“APH kita sudah lengkap semua. Waspada terus. Yang bagian hutan, pantau hutannya… jangan hanya duduk di kantor,” sindirnya.
Kritik dari Wakil Bupati ini seolah menampar keras sistem pengawasan yang selama ini terkesan longgar.
Padahal, kawasan tersebut berstatus hutan lindung, yang secara hukum tidak boleh disentuh untuk aktivitas pertambangan, apalagi ilegal.
Yang mengejutkan, hingga berita ini ditulis, belum ada satu pun pelaku yang ditetapkan sebagai tersangka, tidak ada alat berat yang disegel, dan garis polisi pun belum terlihat di lokasi.
Kondisi ini memicu banyak pertanyaan.

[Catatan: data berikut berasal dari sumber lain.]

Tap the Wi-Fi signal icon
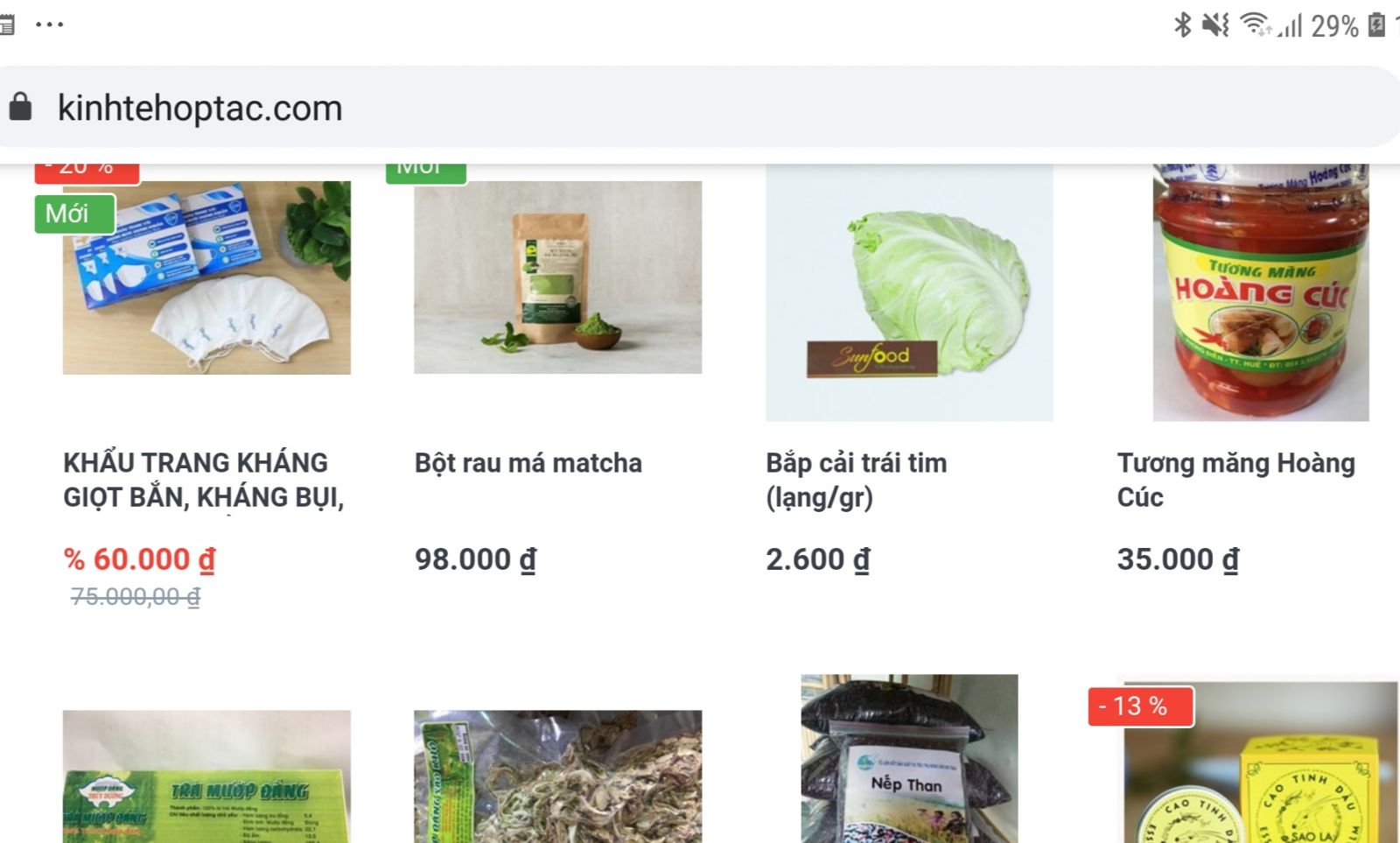 1256,25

Apakah negara benar-benar hadir untuk menjaga ruang hidup rakyatnya? Atau justru ikut diam dalam lingkaran pembiaran?
Perusakan lingkungan di lokasi strategis seperti ini, yang seharusnya menjadi simbol ketegasan negara, kini menjadi bukti lemahnya penegakan hukum.
Ketika tambang ilegal bisa beroperasi hanya beberapa meter dari gedung pemerintahan, maka ini bukan lagi sekadar isu lingkungan, melainkan soal wibawa negara.
Wabup Yus Derahman sudah menegaskan komitmennya. Tapi, seperti yang ia katakan, satu suara saja tak cukup. Perlu dukungan dari semua pihak, terutama aparat penegak hukum dan instansi terkait, agar perusakan seperti ini tak kembali terulang.
Kini publik menanti: apakah langkah tegas benar-benar akan diambil? Ataukah ekskavator akan terus melukai bumi, diiringi diamnya negara? (belva)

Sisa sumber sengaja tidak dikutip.